I’m not so sure, and here’s why.
The argument contains two claims, both of which are disputed. The first claim is that the southern hemisphere actually experienced a “pretty bad flu season” in 2022, i.e. “the worst in the country in several years”. The second claim is that there is indeed a connection between the hemispheres – what we might call the Leading Indicator Hypothesis. In fact, the evidence for both claims is pretty thin.
Data from the World Health Organization’s Global Influenza Program is freely available to everyone. So we can take a look around.
It’s true that the number of laboratory-diagnosed cases in Australia in 2022 was higher than ever before.

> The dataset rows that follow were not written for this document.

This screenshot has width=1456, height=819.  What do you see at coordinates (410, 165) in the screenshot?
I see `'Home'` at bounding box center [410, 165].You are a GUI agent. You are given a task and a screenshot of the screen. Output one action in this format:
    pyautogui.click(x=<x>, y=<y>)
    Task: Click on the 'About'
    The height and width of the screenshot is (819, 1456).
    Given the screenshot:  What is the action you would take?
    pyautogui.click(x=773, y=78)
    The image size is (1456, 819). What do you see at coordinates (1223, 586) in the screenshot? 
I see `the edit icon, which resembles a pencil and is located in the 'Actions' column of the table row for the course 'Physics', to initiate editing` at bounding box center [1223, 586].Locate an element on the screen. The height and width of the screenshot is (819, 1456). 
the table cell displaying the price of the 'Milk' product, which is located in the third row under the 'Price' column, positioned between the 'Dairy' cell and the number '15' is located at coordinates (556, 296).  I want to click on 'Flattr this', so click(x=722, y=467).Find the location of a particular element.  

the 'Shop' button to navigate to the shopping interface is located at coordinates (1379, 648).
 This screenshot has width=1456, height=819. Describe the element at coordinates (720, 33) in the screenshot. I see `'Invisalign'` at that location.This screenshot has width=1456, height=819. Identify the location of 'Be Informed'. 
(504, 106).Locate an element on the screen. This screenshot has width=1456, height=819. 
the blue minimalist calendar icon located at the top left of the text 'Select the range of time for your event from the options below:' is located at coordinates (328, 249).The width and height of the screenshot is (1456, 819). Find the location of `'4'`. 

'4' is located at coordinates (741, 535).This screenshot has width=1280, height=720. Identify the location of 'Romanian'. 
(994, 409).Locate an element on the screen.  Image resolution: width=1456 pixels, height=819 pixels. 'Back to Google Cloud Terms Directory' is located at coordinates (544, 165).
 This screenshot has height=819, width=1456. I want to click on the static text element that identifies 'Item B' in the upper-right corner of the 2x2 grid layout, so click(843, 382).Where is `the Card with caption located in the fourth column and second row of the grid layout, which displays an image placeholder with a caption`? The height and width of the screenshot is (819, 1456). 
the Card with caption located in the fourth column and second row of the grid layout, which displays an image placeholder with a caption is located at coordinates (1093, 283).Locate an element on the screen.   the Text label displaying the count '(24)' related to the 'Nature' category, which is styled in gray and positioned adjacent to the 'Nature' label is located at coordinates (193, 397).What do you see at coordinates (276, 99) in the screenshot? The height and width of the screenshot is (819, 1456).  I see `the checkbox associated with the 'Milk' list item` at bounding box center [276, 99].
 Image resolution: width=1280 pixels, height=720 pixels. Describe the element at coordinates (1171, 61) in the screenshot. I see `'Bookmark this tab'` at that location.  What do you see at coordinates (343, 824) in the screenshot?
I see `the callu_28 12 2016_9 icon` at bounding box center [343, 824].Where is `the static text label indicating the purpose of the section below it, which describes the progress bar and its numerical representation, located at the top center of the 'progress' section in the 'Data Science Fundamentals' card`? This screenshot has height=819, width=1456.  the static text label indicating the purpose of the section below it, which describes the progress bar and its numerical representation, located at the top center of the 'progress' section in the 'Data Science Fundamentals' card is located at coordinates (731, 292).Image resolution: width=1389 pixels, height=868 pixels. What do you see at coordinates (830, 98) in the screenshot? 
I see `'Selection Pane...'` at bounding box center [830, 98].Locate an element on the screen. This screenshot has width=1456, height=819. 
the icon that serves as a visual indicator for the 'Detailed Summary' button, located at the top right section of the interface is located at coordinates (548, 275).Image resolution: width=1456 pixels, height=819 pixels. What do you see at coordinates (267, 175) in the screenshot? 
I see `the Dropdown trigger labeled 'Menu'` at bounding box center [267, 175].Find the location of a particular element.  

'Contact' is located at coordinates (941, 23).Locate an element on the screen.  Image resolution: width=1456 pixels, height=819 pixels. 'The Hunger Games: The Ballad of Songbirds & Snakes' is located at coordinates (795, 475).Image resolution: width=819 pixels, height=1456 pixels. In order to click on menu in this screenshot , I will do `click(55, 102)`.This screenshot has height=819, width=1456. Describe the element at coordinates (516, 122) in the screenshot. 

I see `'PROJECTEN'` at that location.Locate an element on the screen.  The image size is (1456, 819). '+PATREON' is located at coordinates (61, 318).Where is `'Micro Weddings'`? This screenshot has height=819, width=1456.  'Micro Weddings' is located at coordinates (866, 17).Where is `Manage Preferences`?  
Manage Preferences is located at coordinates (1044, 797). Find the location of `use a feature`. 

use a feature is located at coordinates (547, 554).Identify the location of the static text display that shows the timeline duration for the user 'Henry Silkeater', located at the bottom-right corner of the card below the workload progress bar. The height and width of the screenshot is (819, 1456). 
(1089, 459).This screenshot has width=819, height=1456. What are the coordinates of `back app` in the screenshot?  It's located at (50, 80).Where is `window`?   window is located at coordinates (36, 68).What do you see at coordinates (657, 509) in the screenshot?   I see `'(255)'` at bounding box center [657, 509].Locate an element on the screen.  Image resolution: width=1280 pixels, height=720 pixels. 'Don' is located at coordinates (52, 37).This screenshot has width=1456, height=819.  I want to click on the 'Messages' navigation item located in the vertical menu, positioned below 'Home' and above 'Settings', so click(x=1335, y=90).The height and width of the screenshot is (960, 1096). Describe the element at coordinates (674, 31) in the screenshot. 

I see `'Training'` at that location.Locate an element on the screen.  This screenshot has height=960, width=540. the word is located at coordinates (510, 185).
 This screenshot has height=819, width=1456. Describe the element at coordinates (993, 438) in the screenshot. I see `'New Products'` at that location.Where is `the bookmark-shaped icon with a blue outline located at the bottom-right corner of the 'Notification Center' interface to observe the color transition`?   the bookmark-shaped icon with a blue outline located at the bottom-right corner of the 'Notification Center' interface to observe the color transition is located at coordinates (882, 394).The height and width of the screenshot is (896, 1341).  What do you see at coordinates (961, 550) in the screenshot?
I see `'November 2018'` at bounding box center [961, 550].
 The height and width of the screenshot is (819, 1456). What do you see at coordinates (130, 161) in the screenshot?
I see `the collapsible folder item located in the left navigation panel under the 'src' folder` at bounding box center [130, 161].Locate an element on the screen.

However, more flu is only one possible explanation for this fact. An alternative explanation is that more testing was simply done. This means that the more you look for something, the more of it you will find. Influenza is a nationally notifiable disease in Australia. This means that every time a test is performed, the result must be recorded in a register. As a form of passive monitoring, this data suffers from variability in testing frequency, making it difficult to interpret. With the presence of Covid-19, it stands to reason that Australian healthcare providers may have been testing for flu more aggressively than ever in 2022.
Is there evidence for this more testing hypothesis? Yes. The red line in the figure above is the percentage of positive tests and, with the exception of the two years of Covid-19 (when there was almost no flu), this ‘positivity rate’ in 2022 was actually significantly lower than what is normal for Australia . The combination of a low positivity rate and a large number of positive tests means that the total number of tests must have been higher than usual, perhaps much higher.
A potentially more accurate measure of influenza intensity comes from the Australian Influenza-Like Illness Surveillance (also known as ILI). The figure below shows the number of ILI cases (in green) found in two ‘sentinel’ networks of GPs known as the Australian Sentinel Practices Research Network (ASPREN) and the Victorian Sentinel Practice Influenza Network (VicSPIN).
While the 2022 season was definitely tougher than 2021 and 2020, that’s not surprising. The reason is the Covid-19 pandemic. But other than that, Australia’s 2022 flu season is hardly notable and actually appears to have been mild compared to years like 2012, 2014, 2015 and 2017. I see no evidence to support the claim that Australia’s 2022 flu season is “pretty bad”.
We can use the same data to consider the second claim, ie that the number of cases in the southern hemisphere is a leading indicator of cases in the northern hemisphere.
The US also reports ILI data.
If Australia were used as a leading indicator of ILI in the Northern Hemisphere, then we should expect the number of cases to be strongly positively correlated at the peak of each season. The juxtaposition should generally be along an upward sloping diagonal. The diagram below shows that this is not the case. (In fact, the correlation is even slightly negative!)
So there is no evidence here that Australia is a leading indicator of the flu in the US. That’s not to say the US will have a mild flu season. I think we just don’t know yet.